Additionally, the principal components (PCs) generated by the Analyse Utilisant le RELief pour les besoins del’ HYdrométéorologie (AURELHY) method [50] were also used as independent variables in the models developed. The AURELHY PCs are variables that are obtained through the application of principal component analysis on the elevation differences between a number of different grid points. This approach provides valuable insights into the underlying topographical structure of the region studied. The methodology employed for the calculation of principal components is elaborated upon in prior research conducted within the Greek region [36,51,52], where AURELHY PCs have been effectively used to generate high-resolution gridded datasets of temperature and precipitation. The AUREHLY PCs were calculated for the grid dataset used, as well as the ERA5 grid and the meteorological stations. On all occasions, the 0.01° elevation grid was used to calculate the elevation differences between the neighboring grid points, the ERA5 data grid, and the stations’ positions.

Finally, the distance from the sea coastal line, which has been used to interpolate precipitation in Greece in previous research [36,51], was calculated using ESRI ArcGIS’ Near function and the geospatial coordinates of the shoreline, the ERA5 grid and the final grid that was used for the analysis.

2.3. Methodology

2.3.1. Interpolation Models

In this research, we employed a number of different methodologies and interpolation techniques to construct daily gridded precipitation datasets in order to find the most optimal for the region and our station dataset. Initially, a monthly interpolation was performed to establish monthly background totals, which will subsequently be utilized in the daily interpolation process, as independent variables. We used a regression kriging model to interpolate the daily rain gauge data accumulated by month using longitude, latitude, and elevation as covariates on one instance (MoInt) and considering longitude, latitude, elevation, distance from sea coastal line, the ERA5 monthly sums and a number of AUREHLY PCs on another instance (MoIntERA5). The AUREHLY PCs are chosen based on their usage in previous research in Greece [36,51,52].

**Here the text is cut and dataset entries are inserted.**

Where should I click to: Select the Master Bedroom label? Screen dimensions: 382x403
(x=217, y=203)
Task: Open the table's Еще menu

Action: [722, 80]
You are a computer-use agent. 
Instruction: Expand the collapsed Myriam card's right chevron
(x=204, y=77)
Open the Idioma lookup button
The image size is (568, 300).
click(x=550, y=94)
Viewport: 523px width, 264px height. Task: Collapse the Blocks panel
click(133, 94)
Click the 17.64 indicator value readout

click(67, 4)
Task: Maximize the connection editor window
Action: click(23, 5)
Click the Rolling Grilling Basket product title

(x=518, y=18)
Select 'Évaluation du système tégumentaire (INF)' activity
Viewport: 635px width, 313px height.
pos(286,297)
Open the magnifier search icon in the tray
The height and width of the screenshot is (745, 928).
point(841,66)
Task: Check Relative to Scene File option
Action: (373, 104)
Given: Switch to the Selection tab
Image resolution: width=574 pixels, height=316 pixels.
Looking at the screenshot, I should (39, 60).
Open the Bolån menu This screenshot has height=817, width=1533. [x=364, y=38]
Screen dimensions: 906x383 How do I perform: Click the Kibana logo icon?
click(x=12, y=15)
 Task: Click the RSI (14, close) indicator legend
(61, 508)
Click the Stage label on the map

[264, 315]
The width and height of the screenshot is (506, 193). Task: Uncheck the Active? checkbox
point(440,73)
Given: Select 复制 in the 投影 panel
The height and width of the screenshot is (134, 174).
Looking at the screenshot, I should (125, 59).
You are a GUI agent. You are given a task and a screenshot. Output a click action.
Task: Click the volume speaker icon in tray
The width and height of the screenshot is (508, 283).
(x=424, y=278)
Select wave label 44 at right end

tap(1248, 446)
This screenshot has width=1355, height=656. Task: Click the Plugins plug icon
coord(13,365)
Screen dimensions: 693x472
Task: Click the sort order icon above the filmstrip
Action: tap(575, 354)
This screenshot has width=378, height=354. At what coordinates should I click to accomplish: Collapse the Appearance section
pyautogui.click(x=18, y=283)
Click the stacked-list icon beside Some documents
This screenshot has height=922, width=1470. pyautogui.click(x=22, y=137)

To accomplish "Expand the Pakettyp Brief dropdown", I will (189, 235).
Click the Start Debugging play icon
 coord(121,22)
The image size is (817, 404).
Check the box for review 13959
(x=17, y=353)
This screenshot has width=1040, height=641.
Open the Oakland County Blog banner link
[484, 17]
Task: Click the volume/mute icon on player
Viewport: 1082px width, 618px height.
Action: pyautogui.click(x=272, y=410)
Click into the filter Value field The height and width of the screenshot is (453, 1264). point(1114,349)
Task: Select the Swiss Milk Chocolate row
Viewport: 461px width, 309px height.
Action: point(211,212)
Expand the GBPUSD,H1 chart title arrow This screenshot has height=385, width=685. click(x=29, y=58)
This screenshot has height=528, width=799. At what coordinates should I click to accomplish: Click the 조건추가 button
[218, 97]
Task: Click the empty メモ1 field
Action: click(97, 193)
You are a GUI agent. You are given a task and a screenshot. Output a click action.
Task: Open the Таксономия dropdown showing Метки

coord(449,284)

For the daily interpolation grid, Generalized Additive Models (GAMs) are used in combination with an Indicator Kriging (IK) model. Generalized Additive Models are an extension of Generalized Linear Models that assume the underlying functions are additive and that the predictors are smooth. Interpolation approaches that use GAMs have been used to generate the E-OBS dataset [15] and daily precipitation datasets in Greece [21,22]. In our research, we used a variety of different GAMs, the formula of the different models is described in Figure 1 and in the Supplementary Materials in Figures S2 and S3. The GAMs and the Indicator and regression kriging models are developed using the R programming language [53] and a variety of different libraries [54,55,56,57].

The inherent sparsity of the gauge network in Greece presents a significant challenge in accurately capturing the intricate spatial patterns of precipitation across the diverse topographic features of the country. Recognizing this limitation, the decision to employ more complex models with a greater number of parameters and integrate ERA5 reanalysis data was driven by the need to improve the accuracy of precipitation estimates, particularly in regions with limited gauge coverage.

The IK approach is used in order to interpolate the daily occurrence of rainfall. The station data are first categorized by setting days where precipitation is less than 0.1 mm/day as zero and days where precipitation is equal to or greater than 0.1 mm/day as one. These data are interpolated using regression kriging on the grid and a threshold is set based on the interpolated values to assign a wet day to each grid point. This approach has been used before to interpolate daily precipitation and develop high-quality gridded datasets [58,59] usually using a 0.5 IK value as a threshold for assigning precipitation. In our research, we found that using different IK thresholds can be useful for the Greek area, especially in the drier months where we achieved slightly better results by utilizing a lower threshold. The thresholds used along the different models are shown in the flowcharts in Figure 1 and Figures S2 and S3.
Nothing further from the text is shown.